Differential effects of cisplatin on lung cancer cells and primary neurons: roles of small GTPase RhoA

Cisplatin‐induced peripheral neurotoxicity poses a major clinical problem, however cisplatin's mechanism of injury to nonmitotically active neurons is not clear. This study examined differential effects of cisplatin on human lung cancer cell lines and primary mouse neurons. In cancer cells, cisplatin disrupts filamentous‐actin organization and increases G‐actin in the nucleus. Mitochondria aggregated in the cytoplasm yet its matrix components became accumulated in the nucleus accompanying the translocation of actin. In addition, cisplatin selectively activated intrinsic apoptosis pathways of cancer cells but did not activate caspase‐8 mediated cell death, or activate the small GTPase RhoA. LM11A‐31 and Y‐27632, which suppress RhoA signaling, had no effect on lung cancer cell proliferation.

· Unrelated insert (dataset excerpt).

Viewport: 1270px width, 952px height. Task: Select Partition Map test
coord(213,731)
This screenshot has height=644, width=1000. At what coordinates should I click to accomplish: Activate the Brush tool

The apoptosis pathway activated by cisplatin was also not regulated by LM11A‐31 or Y‐27632. However, in neurons, cisplatin reduced neuronal branching, disrupted growth cone organization, and decreased the amount of G‐actin, all of which can be reversed by RhoA inhibitors. Cisplatin treatment induced mitochondria aggregation and the matrix accumulation in the nucleus. Our studies suggest cisplatin‐induced neurodegeneration correlates with RhoA activation and support RhoA suppression as a potential target for ameliorating cisplatin‐induced neurotoxicity. Supported by NIHCA111891 and NIHCA165202.